Hearthstone’s new formats and the rise of digital scarcity - barney54
http://arstechnica.com/gaming/2016/02/hearthstones-new-formats-and-the-rise-of-digital-scarcity/
======
mbrd
> In Hearthstone, on the other hand, there's no practical reason that Blizzard
> couldn't keep selling its entire line of cards directly for as long as the
> game exists.

There's no _technical_ reason why they can't continue to sell all of the types
of cards however they aren't introducing scarcity for the sake of it, or as
(just) a money grab.

When they design a new card they have to ensure that it fits with the other
cards in the game, tweaking the effects it has so that it isn't too powerful
when combined with existing cards. This becomes increasingly difficult as the
number of cards increases. The "Standard" mode changes announced today make
their job a lot easier as they only have to consider the last 2 years worth of
cards (+ classic + basic cards) when designing new cards.

IMHO this will be a net positive for the game.

------
kartan
The article gets quite short on my expectations. It just notes that
Hearthstone is doing the same things that "Magic: The Gathering" does. And
they notice - I disagree - that is completely different because Magic has to
deal with physical cards while Blizzard has digital ones.

> it's a systemized way of creating enforced scarcity of a theoretically
> limitless digital product through a deliberate, timed process.
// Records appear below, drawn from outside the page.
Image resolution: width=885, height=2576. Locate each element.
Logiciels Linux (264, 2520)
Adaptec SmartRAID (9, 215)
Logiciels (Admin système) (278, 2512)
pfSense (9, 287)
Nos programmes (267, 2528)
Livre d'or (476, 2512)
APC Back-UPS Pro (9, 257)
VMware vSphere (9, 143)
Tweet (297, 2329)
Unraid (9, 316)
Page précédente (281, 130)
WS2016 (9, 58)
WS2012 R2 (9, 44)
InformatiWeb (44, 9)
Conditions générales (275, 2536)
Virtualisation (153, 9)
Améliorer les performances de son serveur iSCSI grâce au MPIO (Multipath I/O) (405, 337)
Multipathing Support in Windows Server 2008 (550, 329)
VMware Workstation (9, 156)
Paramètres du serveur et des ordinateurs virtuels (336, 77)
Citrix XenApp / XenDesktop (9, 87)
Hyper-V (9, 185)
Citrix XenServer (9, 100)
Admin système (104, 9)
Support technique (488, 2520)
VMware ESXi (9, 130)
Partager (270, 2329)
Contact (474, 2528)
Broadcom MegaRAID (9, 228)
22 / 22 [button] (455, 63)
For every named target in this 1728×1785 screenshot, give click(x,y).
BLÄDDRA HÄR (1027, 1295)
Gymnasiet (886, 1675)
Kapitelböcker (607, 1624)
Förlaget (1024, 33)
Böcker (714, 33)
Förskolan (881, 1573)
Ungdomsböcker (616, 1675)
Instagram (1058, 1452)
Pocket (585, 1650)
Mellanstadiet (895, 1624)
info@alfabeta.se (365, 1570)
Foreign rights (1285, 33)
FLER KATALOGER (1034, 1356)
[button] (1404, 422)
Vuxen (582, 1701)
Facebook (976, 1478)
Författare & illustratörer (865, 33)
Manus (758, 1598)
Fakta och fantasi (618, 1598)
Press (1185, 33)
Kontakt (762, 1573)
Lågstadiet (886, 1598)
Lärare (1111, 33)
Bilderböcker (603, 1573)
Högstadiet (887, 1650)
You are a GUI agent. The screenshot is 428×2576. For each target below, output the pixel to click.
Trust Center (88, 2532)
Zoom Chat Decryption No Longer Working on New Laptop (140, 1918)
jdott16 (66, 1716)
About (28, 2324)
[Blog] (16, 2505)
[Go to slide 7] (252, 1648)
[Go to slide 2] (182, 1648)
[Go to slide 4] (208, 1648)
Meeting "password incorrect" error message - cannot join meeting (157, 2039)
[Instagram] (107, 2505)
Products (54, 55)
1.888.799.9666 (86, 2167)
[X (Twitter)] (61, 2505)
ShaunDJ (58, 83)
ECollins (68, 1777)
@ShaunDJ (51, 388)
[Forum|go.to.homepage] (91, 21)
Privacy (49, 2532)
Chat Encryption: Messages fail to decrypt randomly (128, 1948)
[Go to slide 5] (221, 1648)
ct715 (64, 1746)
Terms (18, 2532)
This is the theme that will have make a memorable article. Our economic
systems have been dealing with scarcity for a long time. The increase in
production and reduction of scarcity was one way of measuring an economic
system success. I really would have liked a talk about how for the last
decades we have designed scarcity as an expanding business model and what it
will mean for the future of economy.